What you need to do -
Return every line from the records below that has the word "screenshot".

┌─ Given information

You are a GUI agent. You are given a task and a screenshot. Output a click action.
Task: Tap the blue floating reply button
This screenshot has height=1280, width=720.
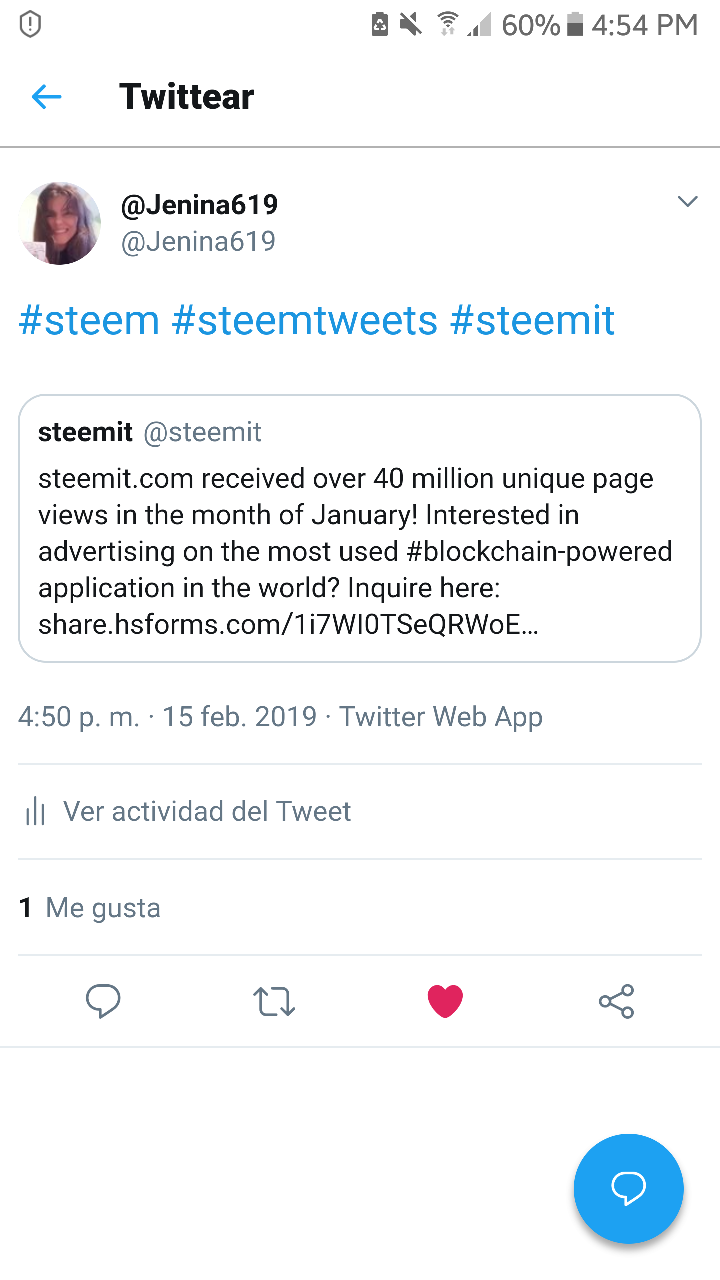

└─
┌─ Given information

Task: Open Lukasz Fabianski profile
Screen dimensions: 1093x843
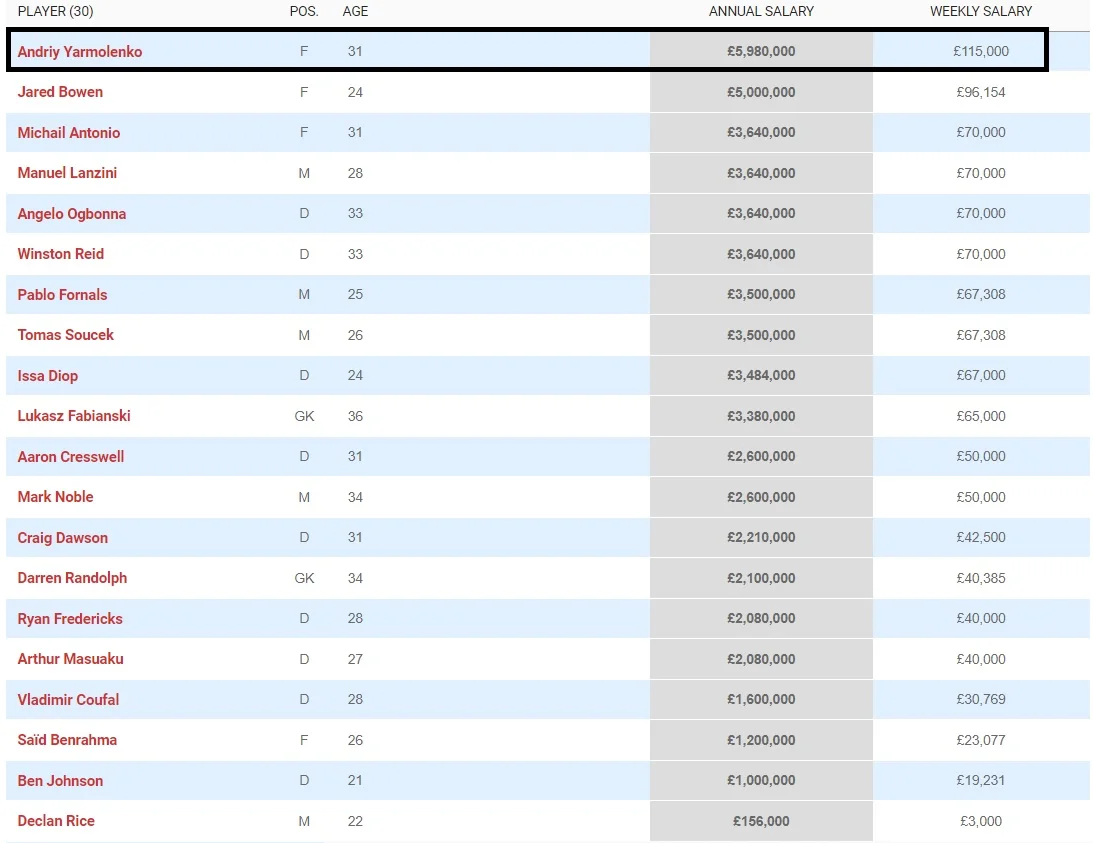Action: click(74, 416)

└─

Answer for the task -
You are a GUI agent. You are given a task and a screenshot. Output a click action.
This screenshot has height=1280, width=720.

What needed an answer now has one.